§ Problem to work on:
Lines that include the word "element" should be copied from the listing that follows.

§ Exercise material:
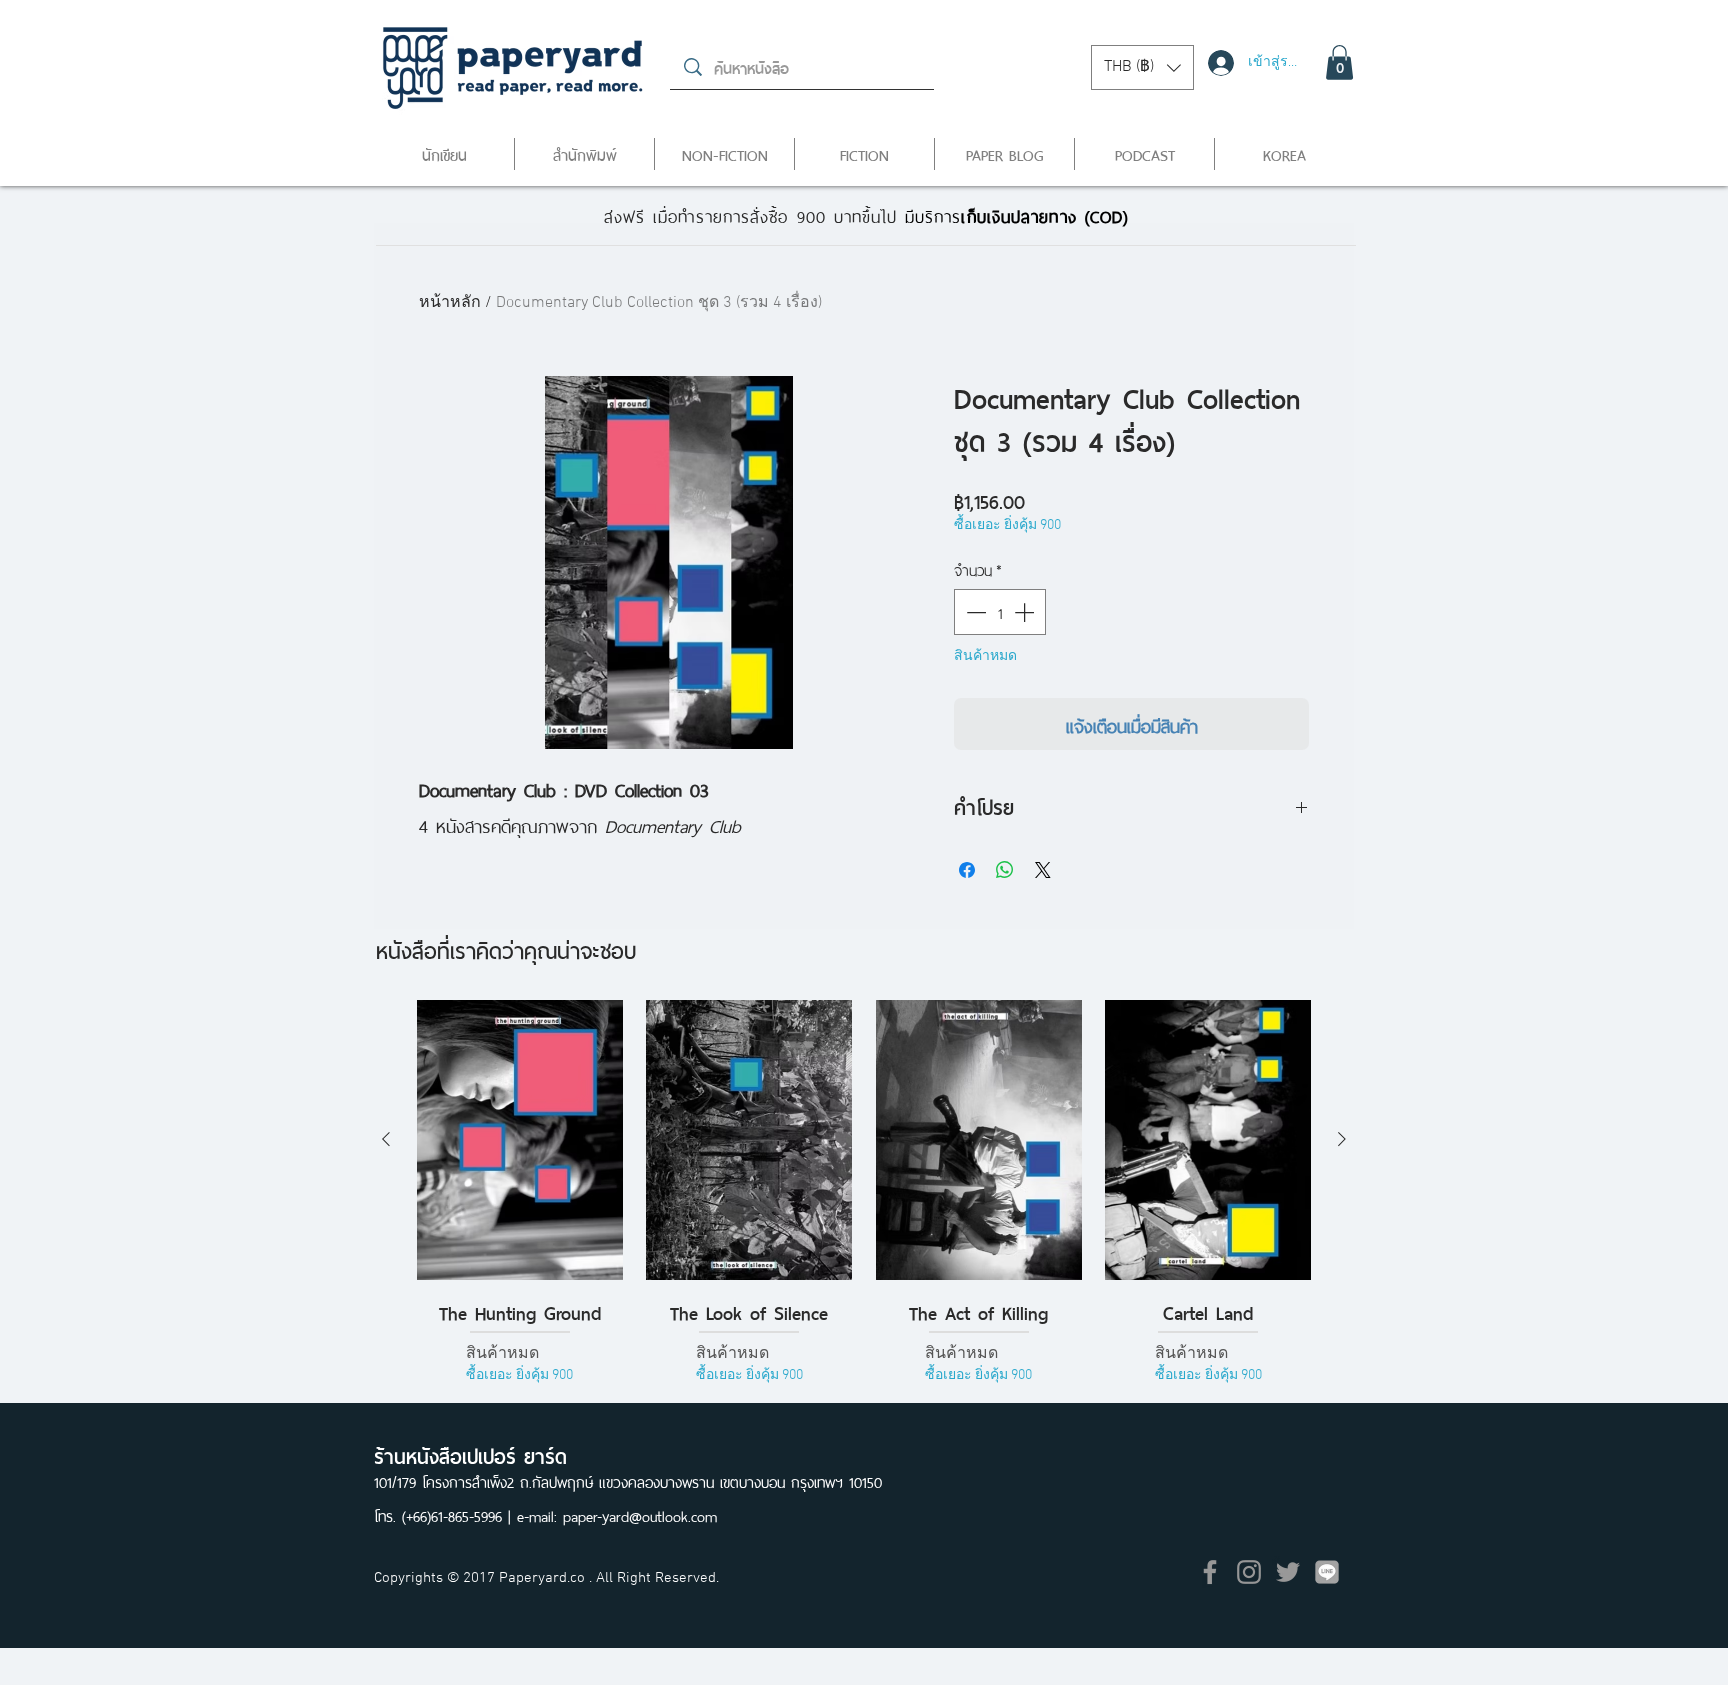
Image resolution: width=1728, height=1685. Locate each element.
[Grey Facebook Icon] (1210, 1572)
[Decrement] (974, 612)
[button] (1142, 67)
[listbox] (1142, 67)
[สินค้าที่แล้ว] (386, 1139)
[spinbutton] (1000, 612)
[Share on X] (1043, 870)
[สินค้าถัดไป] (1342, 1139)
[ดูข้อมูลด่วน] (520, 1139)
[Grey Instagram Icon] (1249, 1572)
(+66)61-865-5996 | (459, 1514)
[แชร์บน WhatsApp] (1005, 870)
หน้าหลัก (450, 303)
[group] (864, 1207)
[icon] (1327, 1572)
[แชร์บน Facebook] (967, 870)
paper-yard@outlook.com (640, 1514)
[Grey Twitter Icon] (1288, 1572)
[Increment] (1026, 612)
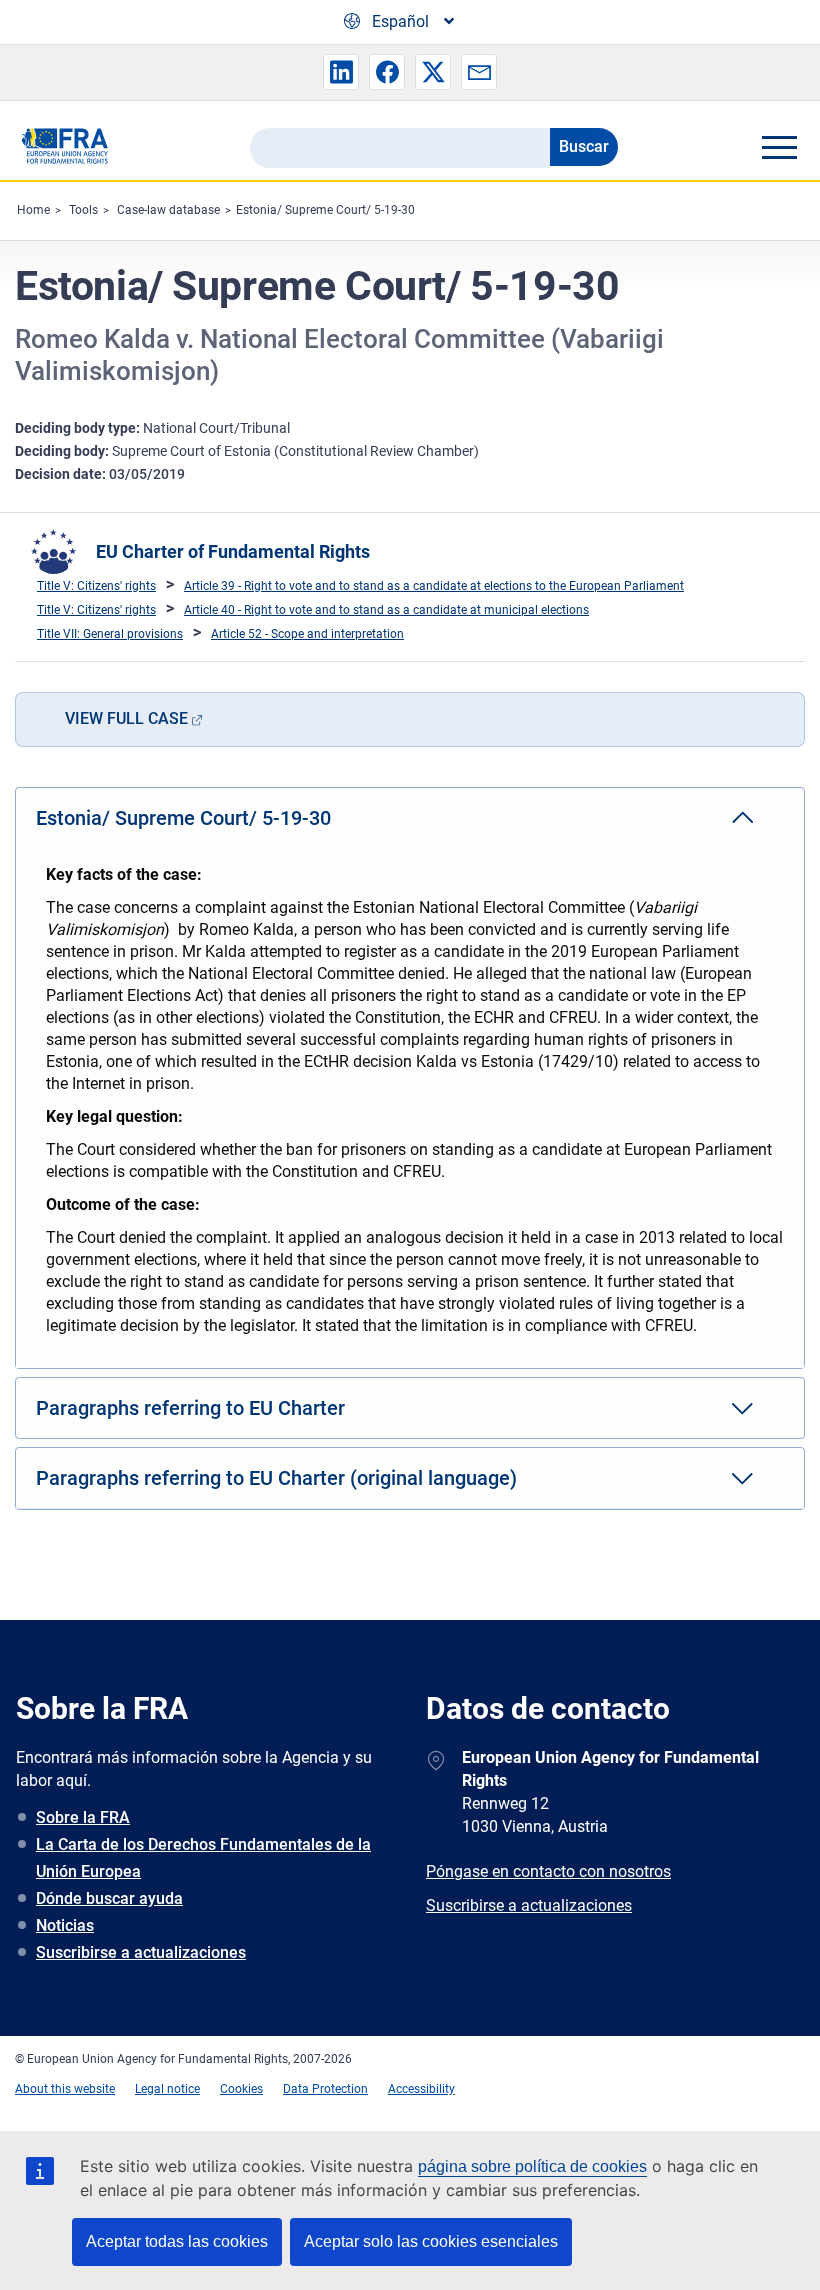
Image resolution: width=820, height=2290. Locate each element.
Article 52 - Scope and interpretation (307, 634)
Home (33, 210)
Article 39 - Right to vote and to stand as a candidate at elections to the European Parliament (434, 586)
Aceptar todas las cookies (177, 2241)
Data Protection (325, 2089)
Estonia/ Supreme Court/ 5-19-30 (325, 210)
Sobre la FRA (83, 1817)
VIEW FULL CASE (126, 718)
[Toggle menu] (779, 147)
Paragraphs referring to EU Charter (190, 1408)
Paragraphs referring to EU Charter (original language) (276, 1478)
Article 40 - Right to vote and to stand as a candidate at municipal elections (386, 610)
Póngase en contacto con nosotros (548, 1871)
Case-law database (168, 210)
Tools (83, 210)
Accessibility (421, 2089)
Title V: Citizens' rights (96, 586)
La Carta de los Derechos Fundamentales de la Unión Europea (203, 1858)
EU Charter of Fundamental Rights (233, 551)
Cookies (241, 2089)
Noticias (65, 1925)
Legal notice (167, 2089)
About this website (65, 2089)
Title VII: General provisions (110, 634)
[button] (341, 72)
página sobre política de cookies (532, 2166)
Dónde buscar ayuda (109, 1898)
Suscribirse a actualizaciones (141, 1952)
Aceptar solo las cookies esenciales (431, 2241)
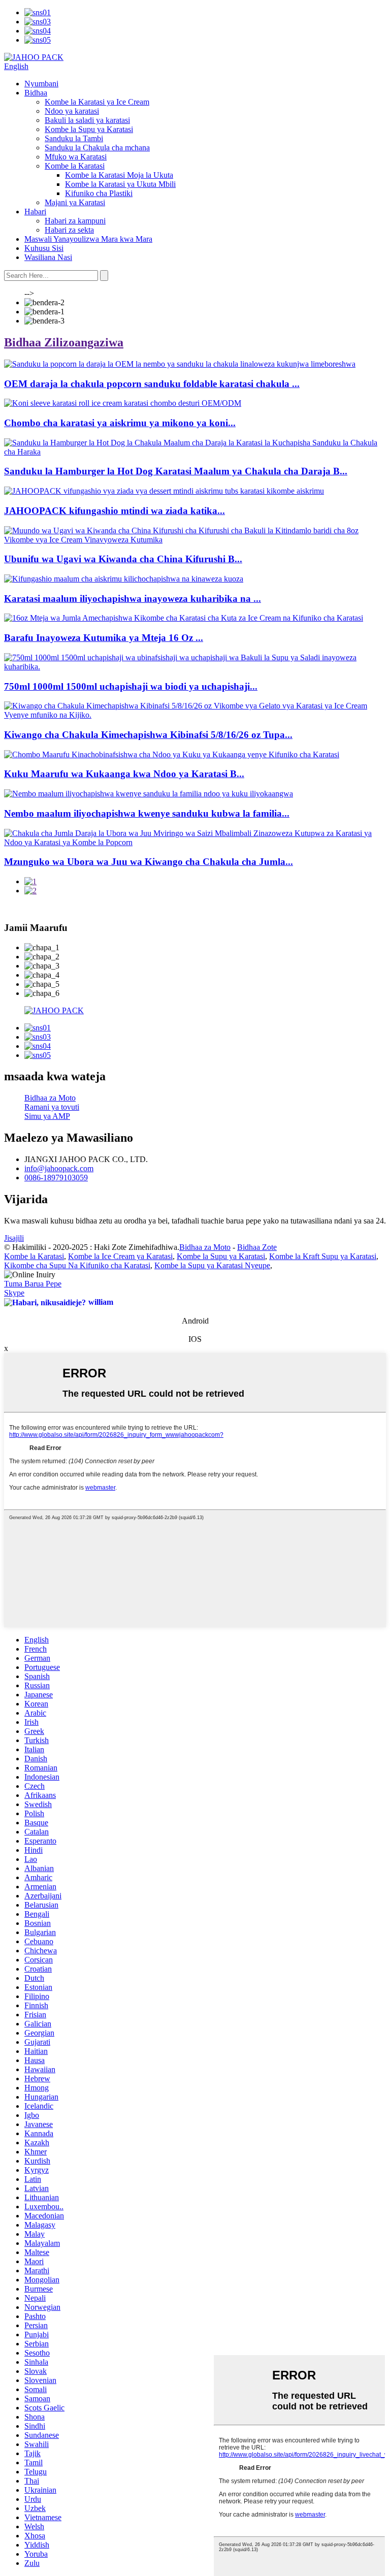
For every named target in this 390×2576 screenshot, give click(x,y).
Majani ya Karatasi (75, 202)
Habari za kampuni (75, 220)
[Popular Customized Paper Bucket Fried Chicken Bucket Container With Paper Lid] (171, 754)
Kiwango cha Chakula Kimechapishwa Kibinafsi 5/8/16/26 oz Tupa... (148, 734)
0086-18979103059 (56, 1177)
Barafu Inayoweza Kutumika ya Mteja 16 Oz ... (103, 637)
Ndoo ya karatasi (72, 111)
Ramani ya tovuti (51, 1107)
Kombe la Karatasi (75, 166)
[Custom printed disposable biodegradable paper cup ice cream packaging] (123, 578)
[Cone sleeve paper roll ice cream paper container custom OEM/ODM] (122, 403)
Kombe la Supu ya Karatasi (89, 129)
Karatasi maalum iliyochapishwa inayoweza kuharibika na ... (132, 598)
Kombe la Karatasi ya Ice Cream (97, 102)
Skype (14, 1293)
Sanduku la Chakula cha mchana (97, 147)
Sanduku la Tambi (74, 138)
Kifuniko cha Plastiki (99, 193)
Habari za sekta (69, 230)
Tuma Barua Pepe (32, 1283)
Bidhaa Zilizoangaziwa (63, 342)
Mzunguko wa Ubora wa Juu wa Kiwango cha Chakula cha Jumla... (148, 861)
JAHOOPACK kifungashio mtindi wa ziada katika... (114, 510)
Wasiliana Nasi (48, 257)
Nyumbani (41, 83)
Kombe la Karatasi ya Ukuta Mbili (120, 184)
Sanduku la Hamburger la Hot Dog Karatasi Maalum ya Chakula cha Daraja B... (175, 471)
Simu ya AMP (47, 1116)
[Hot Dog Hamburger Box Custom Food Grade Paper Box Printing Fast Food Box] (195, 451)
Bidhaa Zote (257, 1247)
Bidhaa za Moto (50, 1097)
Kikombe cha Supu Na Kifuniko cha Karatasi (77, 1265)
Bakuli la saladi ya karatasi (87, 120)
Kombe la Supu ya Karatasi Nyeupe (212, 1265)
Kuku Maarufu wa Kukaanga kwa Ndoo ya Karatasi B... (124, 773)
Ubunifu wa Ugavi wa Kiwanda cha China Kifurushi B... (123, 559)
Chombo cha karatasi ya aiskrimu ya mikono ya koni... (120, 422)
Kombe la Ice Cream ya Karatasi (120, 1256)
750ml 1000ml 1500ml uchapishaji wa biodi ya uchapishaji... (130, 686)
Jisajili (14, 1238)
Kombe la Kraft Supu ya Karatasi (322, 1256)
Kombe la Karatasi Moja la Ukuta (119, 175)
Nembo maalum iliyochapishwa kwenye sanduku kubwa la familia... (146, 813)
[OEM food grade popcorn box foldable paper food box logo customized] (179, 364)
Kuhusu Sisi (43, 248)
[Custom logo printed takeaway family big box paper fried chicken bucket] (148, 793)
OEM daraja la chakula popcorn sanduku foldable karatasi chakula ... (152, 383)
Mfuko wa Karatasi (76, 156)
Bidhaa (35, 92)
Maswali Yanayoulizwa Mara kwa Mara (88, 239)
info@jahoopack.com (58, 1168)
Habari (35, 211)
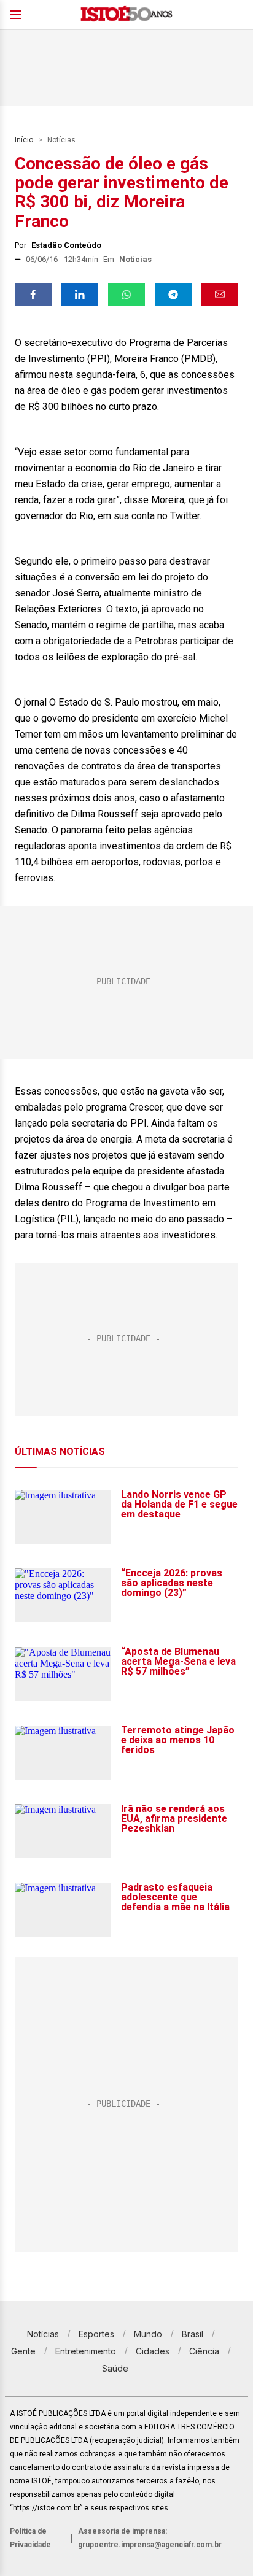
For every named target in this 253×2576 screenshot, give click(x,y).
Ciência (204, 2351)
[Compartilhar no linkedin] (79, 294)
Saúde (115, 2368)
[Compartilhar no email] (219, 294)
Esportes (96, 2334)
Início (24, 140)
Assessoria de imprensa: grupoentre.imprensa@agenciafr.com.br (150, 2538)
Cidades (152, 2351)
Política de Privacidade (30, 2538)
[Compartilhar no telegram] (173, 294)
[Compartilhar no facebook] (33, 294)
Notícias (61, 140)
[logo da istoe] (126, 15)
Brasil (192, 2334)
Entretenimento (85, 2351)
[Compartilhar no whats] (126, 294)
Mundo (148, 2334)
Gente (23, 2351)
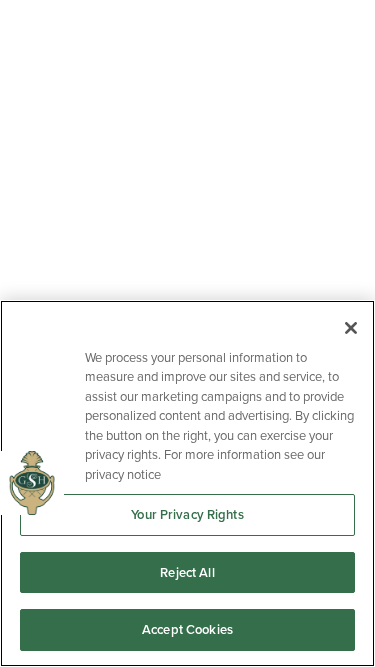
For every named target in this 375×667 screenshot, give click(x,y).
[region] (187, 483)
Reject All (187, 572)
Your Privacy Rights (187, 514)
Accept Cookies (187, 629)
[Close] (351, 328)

§ Solution below:
Image resolution: width=1728, height=1685. Locate each element.
Image resolution: width=820, height=2290. Locate each element.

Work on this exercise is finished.